Nella tradizione giuridica anglosassone lo stesso meccanismo è noto con l’espressione “checks and balances”, riferendosi ad un’ architettura istituzionale impostata su un sistema di controllo e bilanciamento incrociato e reciproco tra i poteri.
Dalla nascita della Repubblica abbiamo assistito all’alternarsi della preminenza di fatto di un potere sull’altro. Il ruolo centrale del Parlamento è rimasto tale sino all’esplosione dell’uso della decretazione d’urgenza da parte del Governo che lo ha reso vero e proprio “signore delle leggi”.
In seguito, la Magistratura ha generato un potere tale da influenzare la vita politica del Paese attraverso le attività inquirenti fino ad essere delegata alla caduta dei governi (mani pulite ) .
Da ultimo, la Corte costituzionale ha guadagnato un ruolo sempre più centrale nel tentativo di sopperire alla debolezza politica del Parlamento o del Governo.
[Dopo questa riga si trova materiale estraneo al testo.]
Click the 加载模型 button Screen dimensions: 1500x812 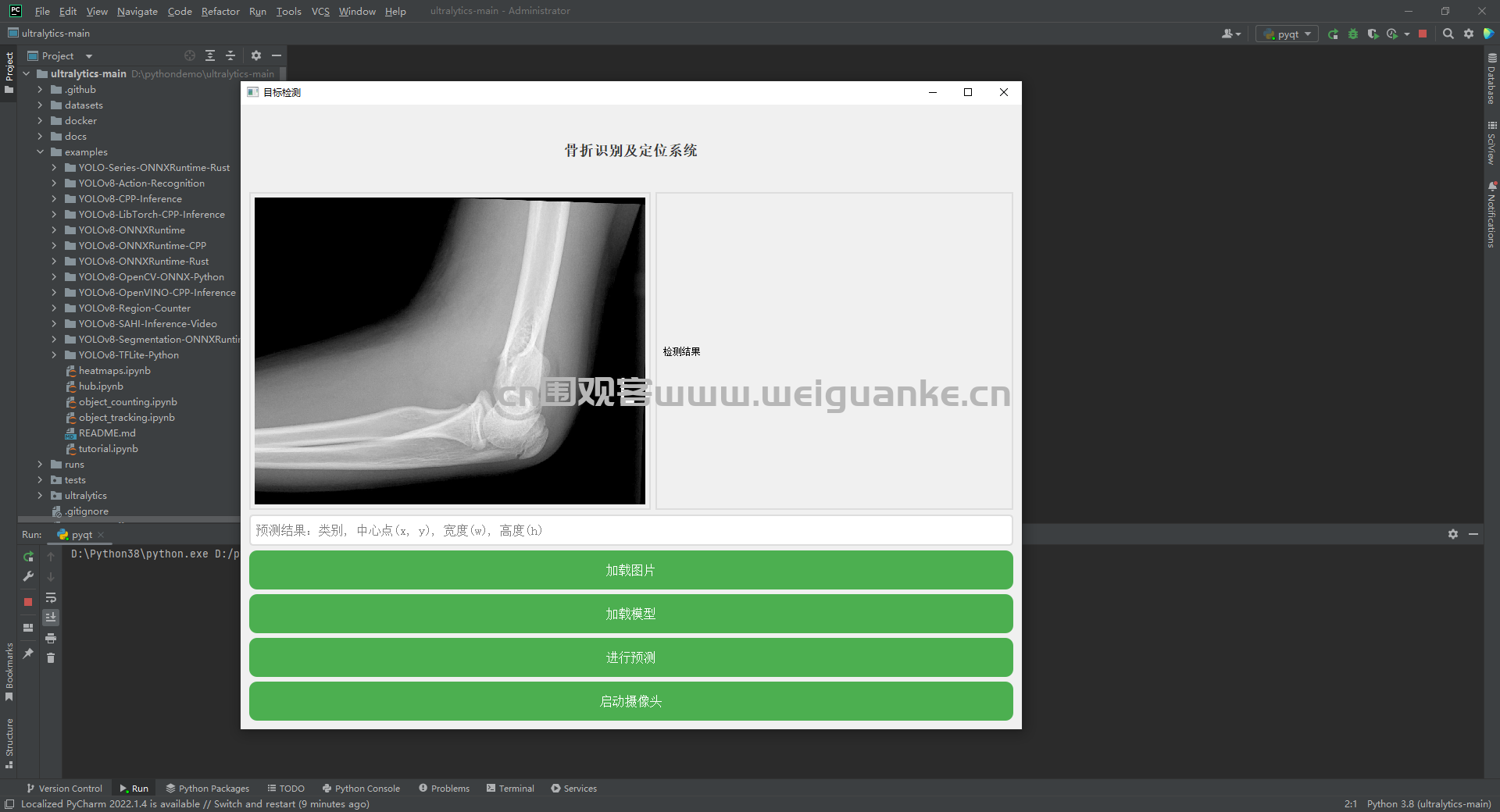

Il meccanismo di temperamento delle fibrillazioni è affidato ad una sorta di bilancia mobile che, di volta in volta, vede l’alternarsi sui piatti di due poteri che dialogano o si scontrano, – più o meno aspramente – fino a corroborarsi, perpetuando la tenuta dei cosiddetti equilibri democratici.
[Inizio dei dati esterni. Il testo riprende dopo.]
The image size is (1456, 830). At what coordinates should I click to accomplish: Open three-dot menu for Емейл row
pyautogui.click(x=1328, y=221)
Gradi e misure di questo equilibrio rispondono alla caratura repubblicano-parlamentare o presidenzialista dell'architettura statuale, ed alla lotta, come negli ultimi decenni europei ed italici, per la parziale prevalenza dell'uno sull'altro.
Ovviamente questa lotta di potere viene ideologicamente coperta, trasversalmente usata anche elettoralmente, dalla “difesa costituzionale” delle “mani pulite”garantista e giudiziaria, o dalla retorica giustizialista contro la politicizzazione delle inchieste e per l'”indipendenza” della magistratura.
Noi sfruttati non abbiamo da schierarci per nessuno di quelli che legiferano e governano contro di noi, reprimendoci quando le leggi dei loro governi non vengono rispettate.

Anche perché poteri in lizza tra loro, alla ricerca di un nuovo equilibrio funzionale alla democrazia veloce adeguata al vincolo europeo, sono sempre e comunque uniti contro di noi.
Non possiamo farci trascinare su un falso terreno di lotta, tantomeno delegare alla magistratura compiti di classe come quello di far cadere governi o, addirittura, produrre “rivoluzioni”.

Politici e magistrati servono i padroni governando e facendo leggi contro di noi, incarcerandoci se non le rispettiamo.
Politici e magistrati sono parte costitutiva di un sistema irriformabile, degno solo di essere rivoluzionato.